### SELECTED TEXT
——————
The case arises out of a challenge brought by several home health care associations to the Department of Labor (DOL) regulation. Those associations argued that the regulation was inconsistent with the actual language of the Fair Labor Standards Act (FLSA) and the congressional intent in creating the minimum wage and overtime exemptions. The lower court judge agreed with the associations and invalidated the new regulation, concluding that the regulation contravened the FLSA exemptions.

In its 24-page opinion reversing the lower court, the D.C. Circuit ruled that the DOL’s regulation was grounded in a reasonable interpretation of the federal FLSA. The appellate court relied largely on a 2007 decision issued by the U.S. Supreme Court in determining that the DOL was vested under federal law with the necessary discretion to limit the scope of the minimum wage and overtime exemption that previously had applied to home health care workers.

The court cited “a marked transformation” in the provision of residential care since the minimum wage and overtime exemption was first adopted in 1974, and noted that previously, the provision of professional care primarily took place outside the home in institutions and nursing homes and that the individuals who provided the services in the home were principally “elder sitters” and not the type of professional caregivers employed by third-party agencies in present times.
——————
### WHAT THIS EXERCISE ASKS
A) List every number that appears in the excerpt on the home health care wage case.
B) Repeat the passage of the excerpt on the home health care wage case between "The court cited" and "in present times.", inclusive.
——————
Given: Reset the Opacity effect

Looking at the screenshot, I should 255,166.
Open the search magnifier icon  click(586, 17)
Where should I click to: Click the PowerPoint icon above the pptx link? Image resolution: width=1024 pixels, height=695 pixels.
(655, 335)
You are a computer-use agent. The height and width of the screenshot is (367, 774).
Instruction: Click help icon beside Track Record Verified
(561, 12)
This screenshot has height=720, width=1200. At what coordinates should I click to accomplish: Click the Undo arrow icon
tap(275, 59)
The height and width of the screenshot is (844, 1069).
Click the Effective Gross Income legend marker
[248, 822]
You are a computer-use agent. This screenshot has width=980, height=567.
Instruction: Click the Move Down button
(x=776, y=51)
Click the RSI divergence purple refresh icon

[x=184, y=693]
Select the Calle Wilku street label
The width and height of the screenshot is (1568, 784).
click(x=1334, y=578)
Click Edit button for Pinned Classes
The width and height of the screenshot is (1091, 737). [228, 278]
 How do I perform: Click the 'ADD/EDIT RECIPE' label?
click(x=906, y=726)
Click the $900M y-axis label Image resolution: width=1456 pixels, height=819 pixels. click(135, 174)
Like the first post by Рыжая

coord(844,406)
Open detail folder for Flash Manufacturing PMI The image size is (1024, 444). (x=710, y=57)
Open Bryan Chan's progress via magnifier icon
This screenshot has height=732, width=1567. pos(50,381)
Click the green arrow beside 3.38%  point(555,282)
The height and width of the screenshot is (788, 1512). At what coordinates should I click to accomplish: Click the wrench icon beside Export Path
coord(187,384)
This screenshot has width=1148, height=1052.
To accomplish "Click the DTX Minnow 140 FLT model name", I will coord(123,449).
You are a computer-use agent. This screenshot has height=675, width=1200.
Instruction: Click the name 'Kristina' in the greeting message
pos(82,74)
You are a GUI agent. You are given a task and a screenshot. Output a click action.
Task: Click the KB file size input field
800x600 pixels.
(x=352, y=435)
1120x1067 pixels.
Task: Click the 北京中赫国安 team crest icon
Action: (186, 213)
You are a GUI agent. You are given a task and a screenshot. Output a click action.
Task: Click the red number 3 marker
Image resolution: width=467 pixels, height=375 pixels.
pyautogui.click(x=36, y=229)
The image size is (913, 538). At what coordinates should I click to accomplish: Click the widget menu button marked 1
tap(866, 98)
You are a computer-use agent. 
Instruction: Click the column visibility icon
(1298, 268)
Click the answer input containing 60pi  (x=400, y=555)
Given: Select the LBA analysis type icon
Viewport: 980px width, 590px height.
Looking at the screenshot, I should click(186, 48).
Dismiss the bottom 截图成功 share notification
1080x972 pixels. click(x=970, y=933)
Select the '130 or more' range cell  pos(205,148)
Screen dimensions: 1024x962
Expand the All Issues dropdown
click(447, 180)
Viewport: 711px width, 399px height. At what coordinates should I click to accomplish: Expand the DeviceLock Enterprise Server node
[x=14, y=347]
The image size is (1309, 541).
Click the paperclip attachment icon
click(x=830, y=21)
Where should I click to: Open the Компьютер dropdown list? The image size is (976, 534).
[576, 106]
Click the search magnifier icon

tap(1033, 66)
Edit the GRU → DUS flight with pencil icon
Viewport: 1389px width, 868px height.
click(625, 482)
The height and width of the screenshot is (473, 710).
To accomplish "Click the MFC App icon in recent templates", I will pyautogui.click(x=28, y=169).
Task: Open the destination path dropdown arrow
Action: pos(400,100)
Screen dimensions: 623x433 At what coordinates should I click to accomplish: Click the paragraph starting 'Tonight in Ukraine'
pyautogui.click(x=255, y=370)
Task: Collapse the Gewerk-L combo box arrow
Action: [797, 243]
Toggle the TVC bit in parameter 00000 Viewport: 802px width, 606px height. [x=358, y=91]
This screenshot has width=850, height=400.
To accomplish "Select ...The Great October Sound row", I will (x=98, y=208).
——————
### SOLUTIONS PER TASK
A) 24, 2007, 1974

B)
The court cited “a marked transformation” in the provision of residential care since the minimum wage and overtime exemption was first adopted in 1974, and noted that previously, the provision of professional care primarily took place outside the home in institutions and nursing homes and that the individuals who provided the services in the home were principally “elder sitters” and not the type of professional caregivers employed by third-party agencies in present times.